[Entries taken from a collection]
------------------------------------

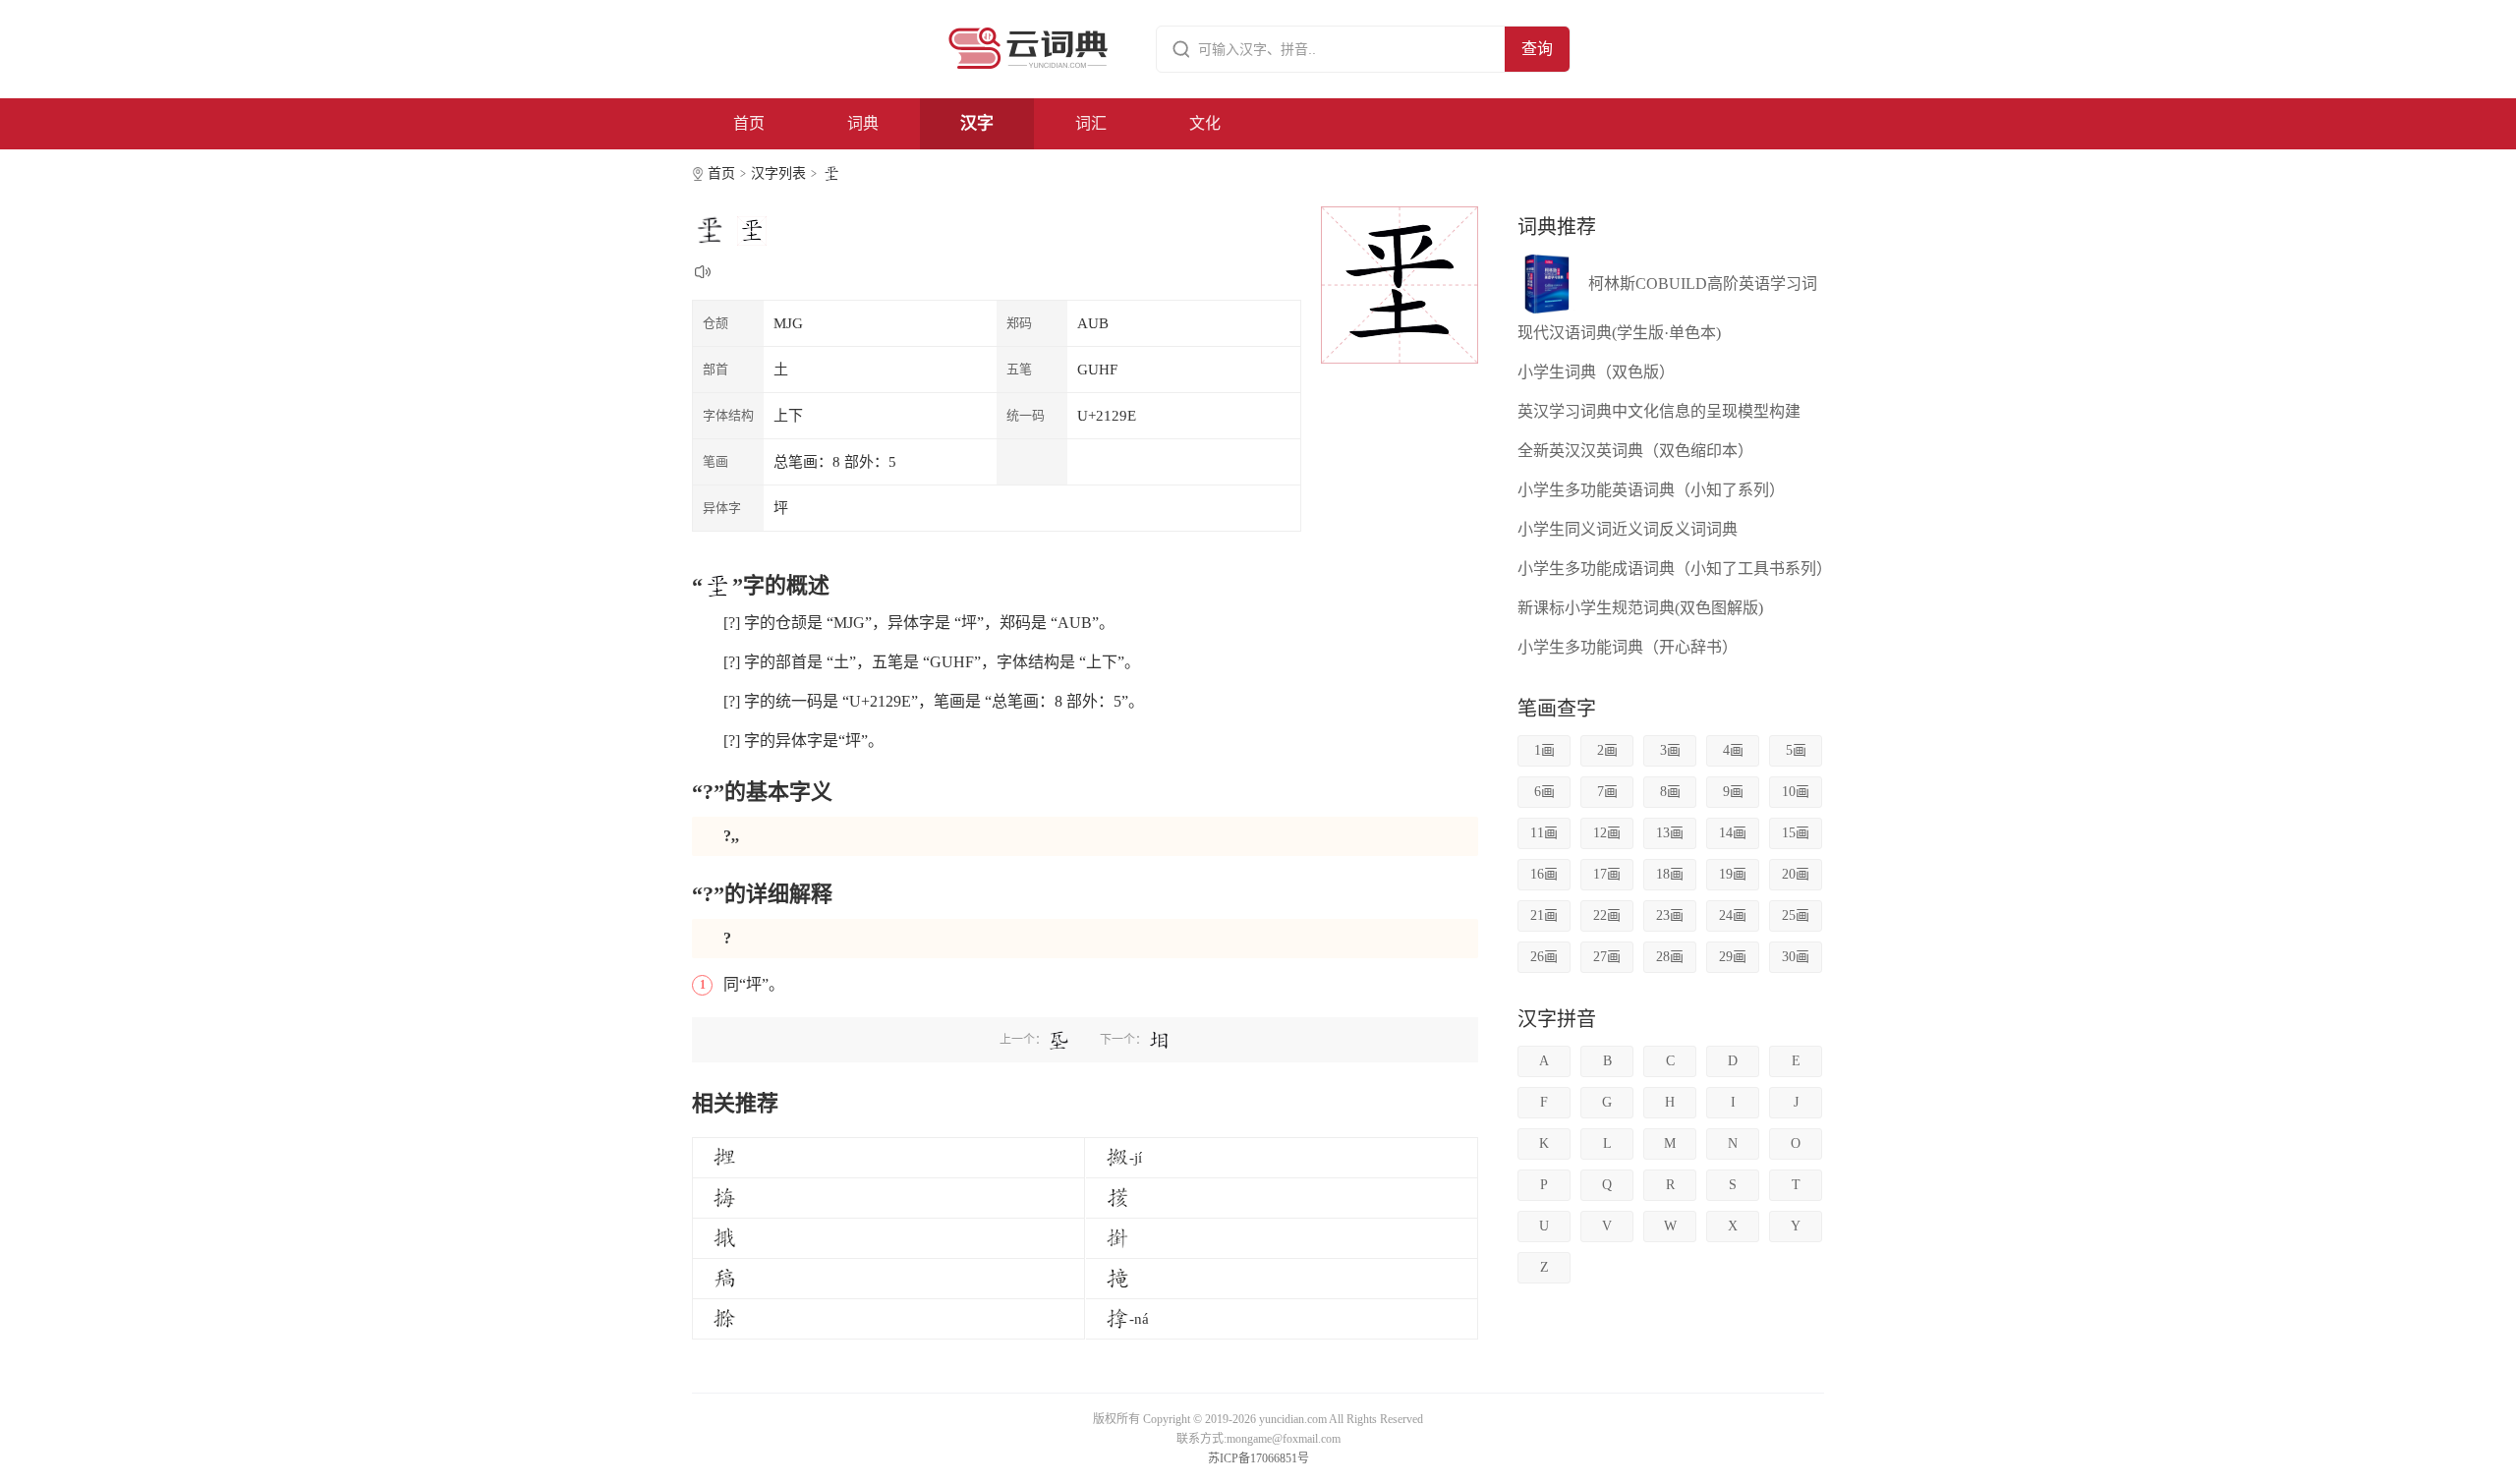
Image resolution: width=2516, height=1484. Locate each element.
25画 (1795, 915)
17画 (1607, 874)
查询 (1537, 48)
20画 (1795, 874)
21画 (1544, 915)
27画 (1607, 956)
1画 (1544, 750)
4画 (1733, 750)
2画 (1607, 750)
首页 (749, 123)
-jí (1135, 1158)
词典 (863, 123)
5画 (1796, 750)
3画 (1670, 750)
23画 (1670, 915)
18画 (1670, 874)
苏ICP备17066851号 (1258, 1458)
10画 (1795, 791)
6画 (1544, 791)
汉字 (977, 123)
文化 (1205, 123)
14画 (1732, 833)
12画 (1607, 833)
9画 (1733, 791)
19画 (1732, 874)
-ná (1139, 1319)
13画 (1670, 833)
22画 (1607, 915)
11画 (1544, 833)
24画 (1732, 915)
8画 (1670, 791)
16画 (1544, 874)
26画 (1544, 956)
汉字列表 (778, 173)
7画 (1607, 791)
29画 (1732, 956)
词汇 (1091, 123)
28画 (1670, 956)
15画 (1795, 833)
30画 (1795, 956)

------------------------------------

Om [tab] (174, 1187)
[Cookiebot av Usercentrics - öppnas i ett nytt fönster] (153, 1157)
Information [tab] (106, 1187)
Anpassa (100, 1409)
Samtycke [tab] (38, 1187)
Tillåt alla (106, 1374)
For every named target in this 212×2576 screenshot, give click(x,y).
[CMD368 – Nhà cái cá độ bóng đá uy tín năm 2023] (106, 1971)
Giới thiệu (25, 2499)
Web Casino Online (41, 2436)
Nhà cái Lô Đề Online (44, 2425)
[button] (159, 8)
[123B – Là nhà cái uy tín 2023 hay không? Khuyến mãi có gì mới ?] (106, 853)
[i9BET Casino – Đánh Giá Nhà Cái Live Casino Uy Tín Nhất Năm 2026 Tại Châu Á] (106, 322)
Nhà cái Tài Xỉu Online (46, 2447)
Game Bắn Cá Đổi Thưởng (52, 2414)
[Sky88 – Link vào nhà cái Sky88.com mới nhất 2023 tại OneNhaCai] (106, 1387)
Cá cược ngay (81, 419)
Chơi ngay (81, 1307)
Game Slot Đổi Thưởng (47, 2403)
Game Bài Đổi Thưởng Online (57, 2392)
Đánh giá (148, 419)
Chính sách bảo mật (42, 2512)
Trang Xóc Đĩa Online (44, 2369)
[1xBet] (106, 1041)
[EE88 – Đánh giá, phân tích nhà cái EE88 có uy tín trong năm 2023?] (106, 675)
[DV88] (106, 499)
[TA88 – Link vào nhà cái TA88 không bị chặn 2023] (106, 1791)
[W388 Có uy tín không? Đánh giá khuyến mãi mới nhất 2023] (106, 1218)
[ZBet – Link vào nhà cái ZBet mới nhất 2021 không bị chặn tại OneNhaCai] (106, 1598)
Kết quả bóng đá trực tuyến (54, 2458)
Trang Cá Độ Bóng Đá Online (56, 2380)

------------------------------------

» **Work to complete**: With the line that has "21画 (1544, 915)" as the first and the line that has "30画 (1795, 956)" as the last, repeat exactly that run of lines above and no more.

» **Result of this exercise**:
21画 (1544, 915)
27画 (1607, 956)
1画 (1544, 750)
4画 (1733, 750)
2画 (1607, 750)
首页 (749, 123)
-jí (1135, 1158)
词典 (863, 123)
5画 (1796, 750)
3画 (1670, 750)
23画 (1670, 915)
18画 (1670, 874)
苏ICP备17066851号 (1258, 1458)
10画 (1795, 791)
6画 (1544, 791)
汉字 (977, 123)
文化 (1205, 123)
14画 (1732, 833)
12画 (1607, 833)
9画 (1733, 791)
19画 (1732, 874)
-ná (1139, 1319)
13画 (1670, 833)
22画 (1607, 915)
11画 (1544, 833)
24画 (1732, 915)
8画 (1670, 791)
16画 (1544, 874)
26画 (1544, 956)
汉字列表 (778, 173)
7画 (1607, 791)
29画 (1732, 956)
词汇 (1091, 123)
28画 (1670, 956)
15画 (1795, 833)
30画 (1795, 956)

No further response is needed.